WHAT YOU SHOULD DO — Rewrite the stretch of the listing from the line containing "Describe the element at coordinates (2532, 14)" through the line containing "coordinates (873, 382)." as a numbered list, with blank lines omitted.

EXERCISE MATERIALS —
********

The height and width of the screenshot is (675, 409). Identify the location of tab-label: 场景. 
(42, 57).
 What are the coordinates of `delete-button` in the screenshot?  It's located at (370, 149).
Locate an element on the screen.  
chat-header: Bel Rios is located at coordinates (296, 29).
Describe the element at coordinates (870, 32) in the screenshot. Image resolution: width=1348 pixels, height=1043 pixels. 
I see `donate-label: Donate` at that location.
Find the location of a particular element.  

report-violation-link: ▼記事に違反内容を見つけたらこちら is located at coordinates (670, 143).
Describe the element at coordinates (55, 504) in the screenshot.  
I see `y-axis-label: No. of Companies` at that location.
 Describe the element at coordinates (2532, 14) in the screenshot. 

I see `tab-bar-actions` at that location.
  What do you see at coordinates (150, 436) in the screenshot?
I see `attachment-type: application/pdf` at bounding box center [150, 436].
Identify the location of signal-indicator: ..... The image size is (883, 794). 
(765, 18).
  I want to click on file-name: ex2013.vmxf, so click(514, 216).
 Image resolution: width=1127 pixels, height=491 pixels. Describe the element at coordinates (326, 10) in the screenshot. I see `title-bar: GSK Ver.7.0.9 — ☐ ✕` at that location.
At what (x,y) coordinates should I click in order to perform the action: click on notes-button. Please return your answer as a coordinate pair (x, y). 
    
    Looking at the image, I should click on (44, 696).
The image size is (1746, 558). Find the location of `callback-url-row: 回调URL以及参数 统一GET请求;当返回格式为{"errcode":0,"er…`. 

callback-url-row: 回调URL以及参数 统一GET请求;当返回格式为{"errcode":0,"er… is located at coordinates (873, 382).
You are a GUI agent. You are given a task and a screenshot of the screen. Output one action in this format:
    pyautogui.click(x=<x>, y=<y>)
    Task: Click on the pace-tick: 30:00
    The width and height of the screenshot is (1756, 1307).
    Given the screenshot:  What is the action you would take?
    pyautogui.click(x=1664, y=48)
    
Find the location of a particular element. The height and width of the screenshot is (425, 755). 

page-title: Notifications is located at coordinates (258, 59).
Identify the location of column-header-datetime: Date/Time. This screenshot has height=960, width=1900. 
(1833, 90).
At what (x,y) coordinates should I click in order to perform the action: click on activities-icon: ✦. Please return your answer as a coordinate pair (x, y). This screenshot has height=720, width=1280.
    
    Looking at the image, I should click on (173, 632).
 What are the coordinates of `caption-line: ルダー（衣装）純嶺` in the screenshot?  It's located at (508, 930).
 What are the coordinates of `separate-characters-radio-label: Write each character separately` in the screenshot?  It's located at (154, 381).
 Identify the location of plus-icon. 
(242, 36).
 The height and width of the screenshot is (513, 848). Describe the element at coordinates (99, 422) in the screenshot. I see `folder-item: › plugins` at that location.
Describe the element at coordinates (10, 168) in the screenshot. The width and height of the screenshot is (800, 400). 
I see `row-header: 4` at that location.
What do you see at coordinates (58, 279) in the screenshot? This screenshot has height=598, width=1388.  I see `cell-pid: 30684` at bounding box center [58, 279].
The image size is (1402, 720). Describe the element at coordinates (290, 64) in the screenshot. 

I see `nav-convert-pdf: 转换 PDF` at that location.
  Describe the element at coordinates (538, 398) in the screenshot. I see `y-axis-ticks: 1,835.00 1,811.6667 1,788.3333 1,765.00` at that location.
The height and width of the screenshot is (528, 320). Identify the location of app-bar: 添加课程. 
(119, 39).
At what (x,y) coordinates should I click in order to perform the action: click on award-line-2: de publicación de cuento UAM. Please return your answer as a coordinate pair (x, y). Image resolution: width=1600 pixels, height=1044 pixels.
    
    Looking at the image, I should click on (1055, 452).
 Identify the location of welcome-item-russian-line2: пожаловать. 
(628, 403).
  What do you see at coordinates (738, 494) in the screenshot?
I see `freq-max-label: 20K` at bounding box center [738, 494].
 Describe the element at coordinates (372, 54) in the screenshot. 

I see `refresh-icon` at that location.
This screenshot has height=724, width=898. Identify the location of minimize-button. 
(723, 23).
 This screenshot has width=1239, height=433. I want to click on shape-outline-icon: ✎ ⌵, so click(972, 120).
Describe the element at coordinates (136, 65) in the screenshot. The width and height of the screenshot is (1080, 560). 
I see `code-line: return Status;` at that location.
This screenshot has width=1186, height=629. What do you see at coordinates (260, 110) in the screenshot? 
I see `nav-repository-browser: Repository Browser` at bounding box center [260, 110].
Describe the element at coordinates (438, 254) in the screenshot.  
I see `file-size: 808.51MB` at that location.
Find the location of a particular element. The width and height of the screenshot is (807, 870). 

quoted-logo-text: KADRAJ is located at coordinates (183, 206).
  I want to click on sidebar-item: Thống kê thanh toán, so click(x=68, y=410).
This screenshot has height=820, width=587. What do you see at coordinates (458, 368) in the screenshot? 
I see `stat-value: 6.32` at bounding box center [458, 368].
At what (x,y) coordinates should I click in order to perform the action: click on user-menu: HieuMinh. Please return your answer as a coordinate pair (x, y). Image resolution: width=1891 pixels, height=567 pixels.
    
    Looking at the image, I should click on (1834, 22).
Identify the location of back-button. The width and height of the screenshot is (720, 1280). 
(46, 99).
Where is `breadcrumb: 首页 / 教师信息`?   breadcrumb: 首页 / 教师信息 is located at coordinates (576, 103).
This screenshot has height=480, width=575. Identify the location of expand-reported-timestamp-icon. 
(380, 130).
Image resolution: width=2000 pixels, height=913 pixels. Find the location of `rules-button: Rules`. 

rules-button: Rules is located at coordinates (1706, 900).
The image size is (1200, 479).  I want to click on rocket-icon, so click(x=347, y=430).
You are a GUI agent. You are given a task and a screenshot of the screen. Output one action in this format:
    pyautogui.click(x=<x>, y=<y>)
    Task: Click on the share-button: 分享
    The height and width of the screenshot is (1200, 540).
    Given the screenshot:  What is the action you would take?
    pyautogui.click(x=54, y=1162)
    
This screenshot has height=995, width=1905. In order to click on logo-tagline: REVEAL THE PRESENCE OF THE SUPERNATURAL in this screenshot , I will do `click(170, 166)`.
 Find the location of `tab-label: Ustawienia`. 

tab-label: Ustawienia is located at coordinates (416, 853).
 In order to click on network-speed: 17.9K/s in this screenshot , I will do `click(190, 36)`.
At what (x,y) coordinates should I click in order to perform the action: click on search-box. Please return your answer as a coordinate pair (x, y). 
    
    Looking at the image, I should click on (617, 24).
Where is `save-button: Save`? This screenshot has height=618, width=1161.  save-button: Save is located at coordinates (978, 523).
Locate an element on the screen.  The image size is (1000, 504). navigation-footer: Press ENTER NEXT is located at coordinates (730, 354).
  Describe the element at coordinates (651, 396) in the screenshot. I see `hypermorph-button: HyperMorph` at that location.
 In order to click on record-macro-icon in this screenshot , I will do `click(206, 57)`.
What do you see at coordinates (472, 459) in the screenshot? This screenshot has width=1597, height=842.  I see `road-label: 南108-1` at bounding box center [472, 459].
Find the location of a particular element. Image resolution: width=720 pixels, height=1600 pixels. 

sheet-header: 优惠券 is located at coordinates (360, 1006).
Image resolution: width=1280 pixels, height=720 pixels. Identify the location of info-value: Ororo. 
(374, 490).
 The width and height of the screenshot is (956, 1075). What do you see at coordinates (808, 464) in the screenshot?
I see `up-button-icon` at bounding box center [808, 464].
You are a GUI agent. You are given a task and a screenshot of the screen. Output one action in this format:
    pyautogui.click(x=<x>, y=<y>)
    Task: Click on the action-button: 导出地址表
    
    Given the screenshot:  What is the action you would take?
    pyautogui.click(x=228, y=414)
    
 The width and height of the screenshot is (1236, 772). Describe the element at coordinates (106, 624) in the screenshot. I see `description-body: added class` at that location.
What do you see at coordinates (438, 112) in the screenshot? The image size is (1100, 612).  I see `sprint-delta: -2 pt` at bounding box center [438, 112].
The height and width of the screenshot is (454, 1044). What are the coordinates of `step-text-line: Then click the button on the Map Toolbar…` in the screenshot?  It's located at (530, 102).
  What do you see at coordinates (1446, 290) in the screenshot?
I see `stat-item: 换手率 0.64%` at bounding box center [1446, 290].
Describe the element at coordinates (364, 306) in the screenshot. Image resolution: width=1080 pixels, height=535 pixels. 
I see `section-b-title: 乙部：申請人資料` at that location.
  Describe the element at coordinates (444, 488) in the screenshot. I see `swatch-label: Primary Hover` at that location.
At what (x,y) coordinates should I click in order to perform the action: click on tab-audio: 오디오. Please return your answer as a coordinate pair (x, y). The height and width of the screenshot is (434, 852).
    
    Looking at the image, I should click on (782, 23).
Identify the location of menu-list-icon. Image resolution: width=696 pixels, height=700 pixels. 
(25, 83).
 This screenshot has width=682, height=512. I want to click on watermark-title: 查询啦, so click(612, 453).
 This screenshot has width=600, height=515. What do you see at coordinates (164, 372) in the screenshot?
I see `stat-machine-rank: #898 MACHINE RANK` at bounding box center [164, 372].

********

RESULT FOR THIS TASK —
1.  Describe the element at coordinates (2532, 14) in the screenshot. 
2. I see `tab-bar-actions` at that location.
3.   What do you see at coordinates (150, 436) in the screenshot?
4. I see `attachment-type: application/pdf` at bounding box center [150, 436].
5. Identify the location of signal-indicator: ..... The image size is (883, 794). 
6. (765, 18).
7.   I want to click on file-name: ex2013.vmxf, so click(514, 216).
8.  Image resolution: width=1127 pixels, height=491 pixels. Describe the element at coordinates (326, 10) in the screenshot. I see `title-bar: GSK Ver.7.0.9 — ☐ ✕` at that location.
9. At what (x,y) coordinates should I click in order to perform the action: click on notes-button. Please return your answer as a coordinate pair (x, y). 
10.     Looking at the image, I should click on (44, 696).
11. The image size is (1746, 558). Find the location of `callback-url-row: 回调URL以及参数 统一GET请求;当返回格式为{"errcode":0,"er…`. 
12. callback-url-row: 回调URL以及参数 统一GET请求;当返回格式为{"errcode":0,"er… is located at coordinates (873, 382).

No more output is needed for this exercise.